3. Composition of Committee
The Committee shall consist of not less than three members to be appointed by the Board. Each member of the Committee shall satisfy the Company’s and the New York Stock Exchange’s independence requirements as such requirements are interpreted by the Board in its business judgment.
4. Meetings of the Nominating and Corporate Governance Committee
The Committee shall hold regular meetings at least four times each year and such special meetings as circumstances dictate. The Chairman will chair all regular sessions held by the Committee and set the agendas for such sessions. The Board shall appoint one of the members of the Committee to serve as Chairman of the Committee.
The Committee will be governed by the same rules that govern the Board regarding meetings, action by written consent, notice, waiver of notice, quorum, and voting requirements.
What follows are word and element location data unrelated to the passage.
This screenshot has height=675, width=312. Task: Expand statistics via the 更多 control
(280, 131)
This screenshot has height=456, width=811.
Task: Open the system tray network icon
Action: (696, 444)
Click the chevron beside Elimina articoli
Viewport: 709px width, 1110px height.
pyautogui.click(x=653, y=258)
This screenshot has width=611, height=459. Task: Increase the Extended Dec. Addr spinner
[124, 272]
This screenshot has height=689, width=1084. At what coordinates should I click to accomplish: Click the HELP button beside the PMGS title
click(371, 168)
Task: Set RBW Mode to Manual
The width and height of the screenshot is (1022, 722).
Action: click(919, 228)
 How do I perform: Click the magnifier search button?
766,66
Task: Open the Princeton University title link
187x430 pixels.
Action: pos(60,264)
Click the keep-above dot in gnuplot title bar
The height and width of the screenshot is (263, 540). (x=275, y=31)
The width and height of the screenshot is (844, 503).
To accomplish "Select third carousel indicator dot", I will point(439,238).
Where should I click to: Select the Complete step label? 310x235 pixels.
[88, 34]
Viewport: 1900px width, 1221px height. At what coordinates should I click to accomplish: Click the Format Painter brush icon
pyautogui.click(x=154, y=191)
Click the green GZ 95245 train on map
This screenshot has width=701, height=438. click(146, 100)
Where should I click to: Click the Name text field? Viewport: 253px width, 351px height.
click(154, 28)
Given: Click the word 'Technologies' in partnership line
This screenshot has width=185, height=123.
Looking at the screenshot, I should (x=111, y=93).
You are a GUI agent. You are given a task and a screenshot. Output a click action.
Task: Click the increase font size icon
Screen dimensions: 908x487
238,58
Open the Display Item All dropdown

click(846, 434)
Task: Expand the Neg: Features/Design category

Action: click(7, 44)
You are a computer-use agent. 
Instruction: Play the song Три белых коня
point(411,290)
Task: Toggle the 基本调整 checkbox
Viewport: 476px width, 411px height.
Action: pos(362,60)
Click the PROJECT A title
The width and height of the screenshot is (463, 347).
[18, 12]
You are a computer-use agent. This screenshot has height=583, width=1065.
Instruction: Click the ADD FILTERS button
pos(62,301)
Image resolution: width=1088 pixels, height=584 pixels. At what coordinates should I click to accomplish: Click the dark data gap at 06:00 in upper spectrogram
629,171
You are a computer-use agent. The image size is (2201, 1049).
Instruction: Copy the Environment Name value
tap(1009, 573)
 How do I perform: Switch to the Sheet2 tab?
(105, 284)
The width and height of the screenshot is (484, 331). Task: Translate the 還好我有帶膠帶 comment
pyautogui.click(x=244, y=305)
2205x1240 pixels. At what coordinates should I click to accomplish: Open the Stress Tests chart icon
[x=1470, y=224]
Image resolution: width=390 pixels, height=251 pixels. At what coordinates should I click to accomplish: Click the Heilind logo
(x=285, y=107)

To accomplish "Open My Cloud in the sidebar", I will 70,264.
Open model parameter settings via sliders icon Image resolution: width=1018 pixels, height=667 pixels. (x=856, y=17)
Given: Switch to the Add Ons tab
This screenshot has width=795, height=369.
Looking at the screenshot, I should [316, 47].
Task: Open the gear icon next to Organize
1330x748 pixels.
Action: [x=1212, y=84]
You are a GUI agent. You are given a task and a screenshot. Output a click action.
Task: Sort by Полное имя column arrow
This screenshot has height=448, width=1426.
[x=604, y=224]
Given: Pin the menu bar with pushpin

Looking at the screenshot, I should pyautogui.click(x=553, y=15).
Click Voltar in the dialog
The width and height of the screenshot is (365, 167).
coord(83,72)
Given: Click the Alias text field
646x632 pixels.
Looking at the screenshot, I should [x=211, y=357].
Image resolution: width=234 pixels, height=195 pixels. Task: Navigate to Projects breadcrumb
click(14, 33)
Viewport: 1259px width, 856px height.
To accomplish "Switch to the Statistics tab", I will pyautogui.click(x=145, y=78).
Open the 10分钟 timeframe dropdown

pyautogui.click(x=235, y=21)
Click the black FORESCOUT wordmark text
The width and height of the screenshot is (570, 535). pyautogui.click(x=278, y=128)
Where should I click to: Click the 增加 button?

All non-management members of the Board that are not members of the Committee may attend meetings of the Committee but may not vote. In addition, the Committee may invite to its meetings any member of management of the Company and such other persons, as it deems appropriate in order to carry out its responsibilities. The Committee may also exclude from its meetings any persons it deems appropriate in order to carry out its responsibilities.
The Committee shall maintain minutes or other records of meetings and activities of the Committee and will report to the Board following each meeting. The reports shall include any recommendations the Committee deems appropriate and any other matters that are relevant to the fulfillment of the Committee's responsibilities. The report to the Board may be a verbal report and may be made at any meeting of the Board.
The Committee will review and assess the adequacy of this charter annually and submit any changes to the Board for approval. Additionally, the Committee will annually perform and present to the Board an evaluation of the performance of the Committee.
7. Delegation of Authority
The Committee shall have the authority to delegate any of its responsibilities, and the authority to take action with respect to such responsibilities, to one or more subcommittees as the Committee deems appropriate in its sole discretion.